When I first offered this, part of me wanted to believe we’d stop doing this to one another. I saw a graphic the other day on the number of Americans who have died in gun violence since the tragic murders at the Sandy Hook Elementary School in Newtown, Connecticut, on this date three years ago. The number was so large I think my brain refused to remember it.
That’s NOT the saddest part, as San Bernardino underscores. For me, it’s that we choose to mourn those whose lives are ended suddenly and senselessly instead of attempting to work to keep it from happening again or over and over again. With that as a wind at your back….
As an oldest child, I spend a lot of time fretting over what is and what could have been, often failing badly to see my role and responsibility in moving from the former to the latter.
Today is an anniversary of sorts for something so many of us couldn't grasp when it happened, and, I confess, I still didn't "get" any better than when we observed its first anniversary.
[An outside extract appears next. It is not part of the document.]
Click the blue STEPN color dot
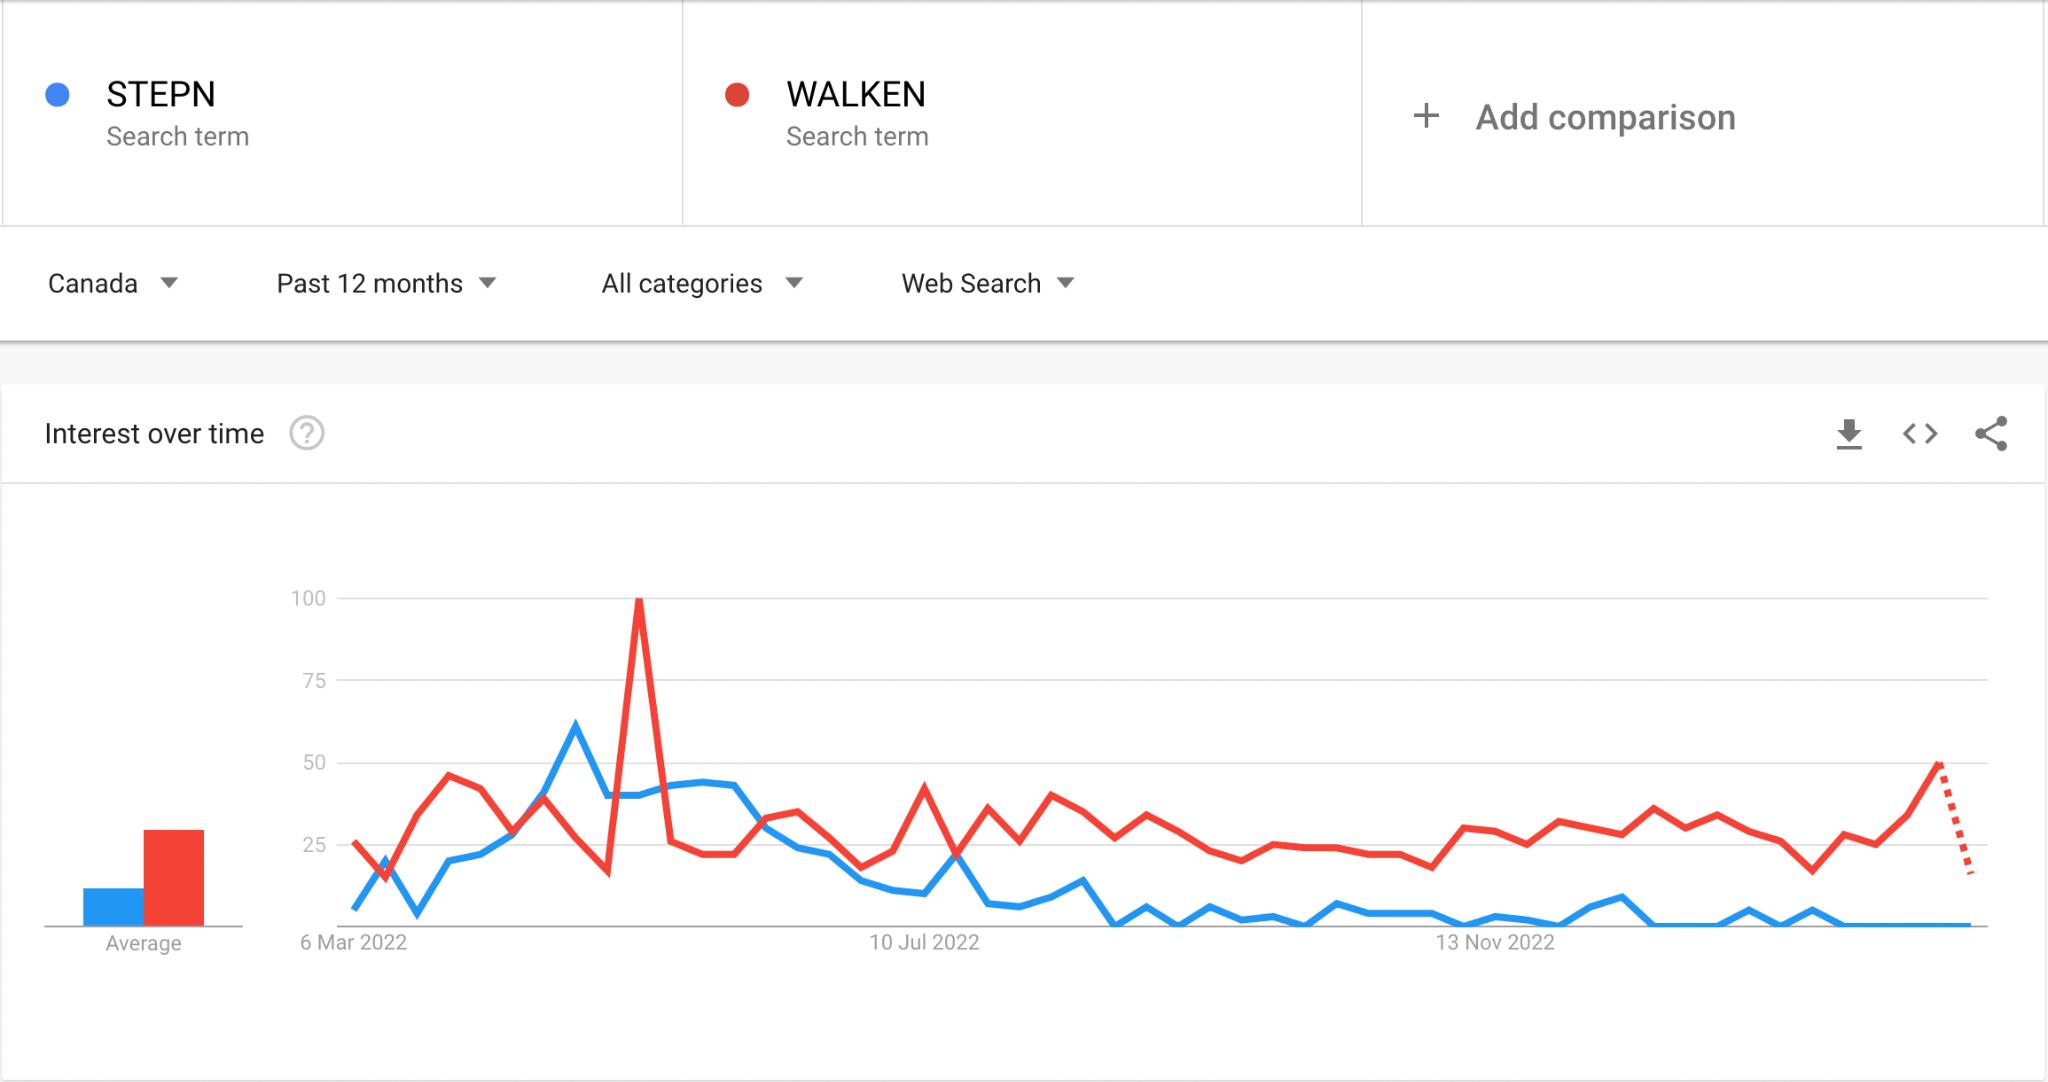This screenshot has height=1082, width=2048. tap(58, 95)
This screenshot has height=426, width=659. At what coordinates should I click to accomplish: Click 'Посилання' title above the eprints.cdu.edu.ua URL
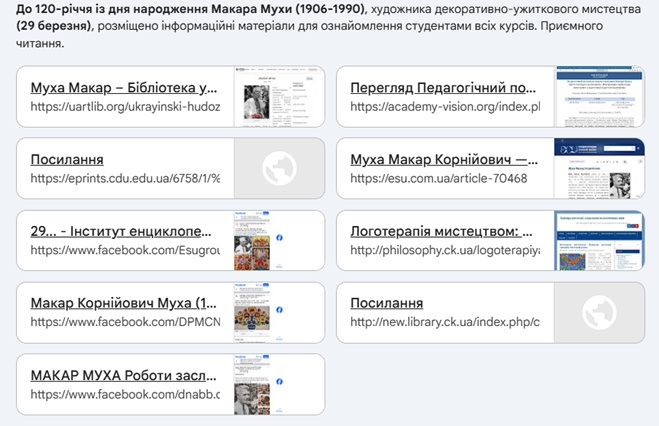pos(67,160)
Today I don't think we're any closer to understanding.
I'm not any smarter today than I was except to realize that I'm not any smarter. And I am also no closer to understanding now than I was then. All I can offer are words I offered, this time, last year and they remain as inadequate as they were in marking that gruesome anniversary at that time.
I cannot imagine how long this day is for a parent who suffered the loss of a child, a husband of a wife, a son or daughter of a parent, but I do know that today in Newtown, Connecticut, everyone trying to heal will hurt all over again.
Everywhere we turn today will be accounts recounting everything that everyone will ever know about an unthinkable tragedy that happened one year ago today but there is one thing we, with all of our research and analysis, will never know.
For a small town whose residents will always have broken hearts that can never heal, today is just the next day in a tragedy that will only end when all memory of what happened has gone. And that will never happen.
Even if you have a problem with God, or in my case S/He with me, perhaps a truce is in order so that you can remember the twenty-six angels who entered heaven this day three years ago.